The plaintiff brought suit against several of the deceased's health care providers, claiming negligence of various kinds. The cause of action against Hahnemann Medivac, a medical transport service, was soon dismissed. The Hahnemann defendants then filed a motion for sanctions, alleging that plaintiff's counsel had improperly filed a certificate of merit with the court that was based on the opinion of a doctor no longer licensed to practice medicine in Pennsylvania. This is a violation of Pennsylvania's MCare Act (40 P.S. ' 1303.512).

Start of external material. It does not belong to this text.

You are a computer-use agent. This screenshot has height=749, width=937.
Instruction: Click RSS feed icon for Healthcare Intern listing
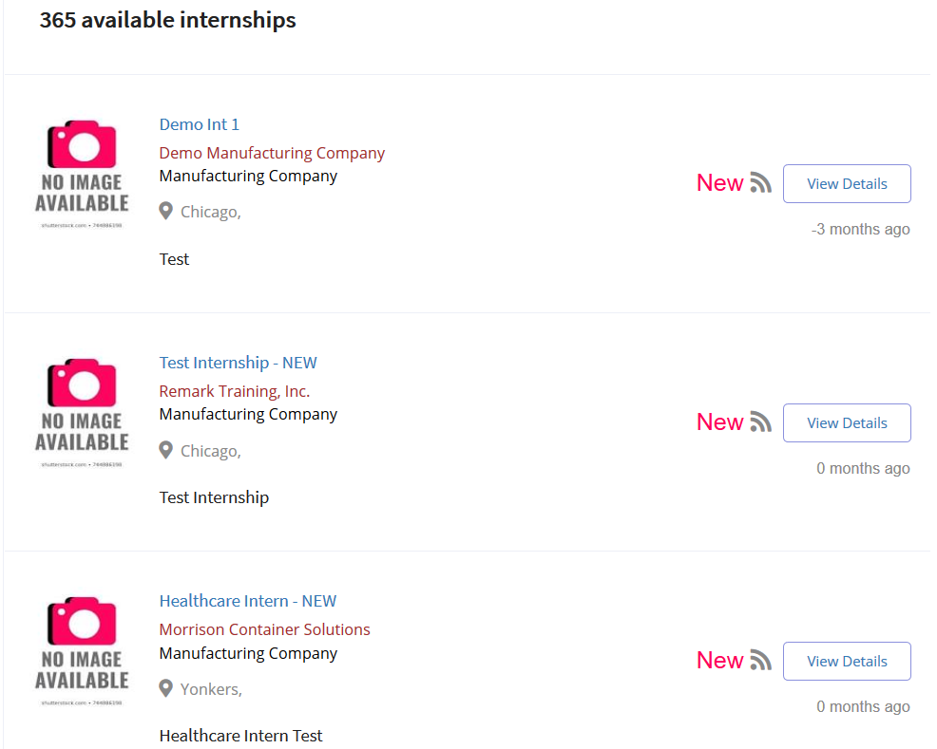[x=760, y=660]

Under Pennsylvania Rules of Civil Procedure (Pa. R. C. P.) 1042.3, medical malpractice plaintiff attorneys must file a certificate of merit with the court attesting to the fact that a qualified medical expert has reviewed the merits of the case and has found there is a reasonable probability that the medical care the plaintiff received did not meet the standard of care that proximately caused the complained-of injuries. In order to be a “qualified medical expert,” the physician must hold an unrestricted medical license and either be in practice or be teaching medicine (or be recently retired from either). 40 P.S. ' 1303.512. The plaintiff attorney obtained a letter from a doctor who has not held a full medical license for 20 years. That doctor is also an attorney, and the letter, marked by its author as confidential attorney work product, primarily expressed a legal opinion that the case against the Hahnemann defendants probably was not meritorious. Plaintiff's attorney based his certificate of merit on the contents of this letter.
The Court of Common Pleas in March 2010 found the plaintiff attorney's certificate of merit was filed in violation of ' 1042.3 because the letter it was based on: 1) did not express a medical expert's opinion but was intended to be confidential attorney work product; 2) offered the opinion that merit was not likely to be found in the case against the Hahnemann defendants; and 3) was written by a doctor not qualified under Pennsylvania law to provide an expert medical opinion for the purposes of a certificate of merit. The court at that time imposed sanctions against the attorney and his firm in accordance with Pa. R. C. P. 1023.4(a)(2)(3), requiring them to pay the Hahnemann defendants' costs and expenses in defending the action. In the present opinion, the court reiterated its reasons for imposing those sanctions, and recommended affirmance on appeal.